Nei commenti si parla di “invasione africana”, di “invasori stranieri complici del genocidio per sostituzione” (esistono vere e proprie teorie del complotto in tal senso), c’è chi invoca metodi “da band black metal svedese” (riferendosi ai credo nazionalisti e razzisti che da alcune di queste band sono veicolati), vengono chiamati “negri di m.. “, con un utilizzo tutt’altro che scherzoso delle emoticon.
C’è chi incolpa i “neger” – come leggiamo in un altro commento – anche per la recente chiusura dell’Ostello della Gioventù.
In genere, viene suggerito a chi non è contrario ai centri di accoglienza, di prendersi qualche migrante a casa sua:
Ma i residenti di Multedo se la prendono con la Prefettura e il governo – che hanno organizzato la gestione degli arrivi e dell’accoglienza -, con la Curia (“Non temiamo l’uomo nero, ma l’abito nero”, si legge su uno degli striscioni più noti di questa protesta) e con l’amministrazione pubblica considerata “complice”.
La rabbia espressa è incanalata da partiti politici (Lega Nord e Fratelli d’Italia) e cavalcata da movimenti di estrema destra come CasaPound o Fiamma Nazionale.
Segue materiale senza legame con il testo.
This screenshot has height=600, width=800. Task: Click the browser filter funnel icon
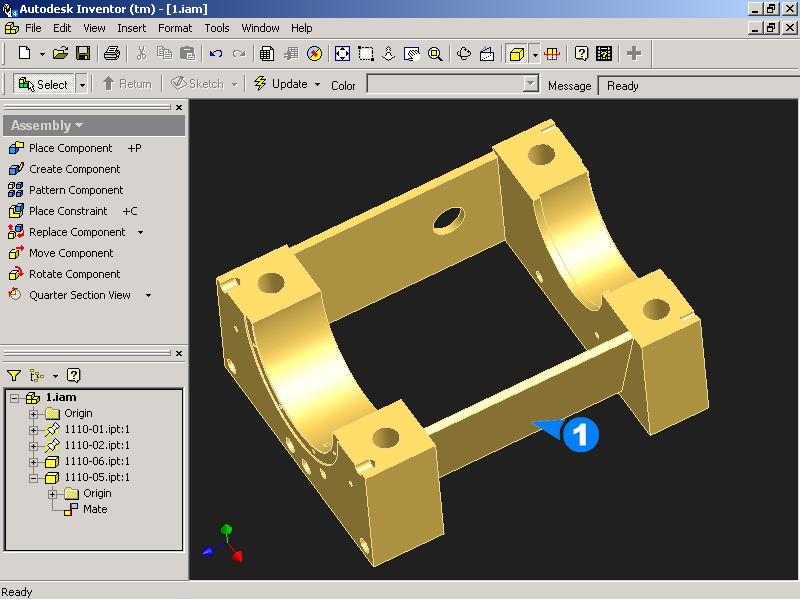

E quindi i cittadini se la prendono anche con chi, a queste spinte, va contro – per ragioni che naturalmente vanno oltre il merito specifico del caso migranti – come la Fiom, Anpi, i centri sociali.
Se la prendono anche con la categoria dei giornalisti che, da quando il caso Multedo è scoppiato, sono quotidianamente nel ponente cittadino a raccontare la versione di tutte le parti in causa.
Il punto non è criticare o al contrario giustificare la rabbia, xenofoba o meno, di una fetta parziale ma non inconsistente dei cittadini. Ma rendersi conto che questa è, semplicemente, la realtà sociale in cui si vive, si opera, si amministra.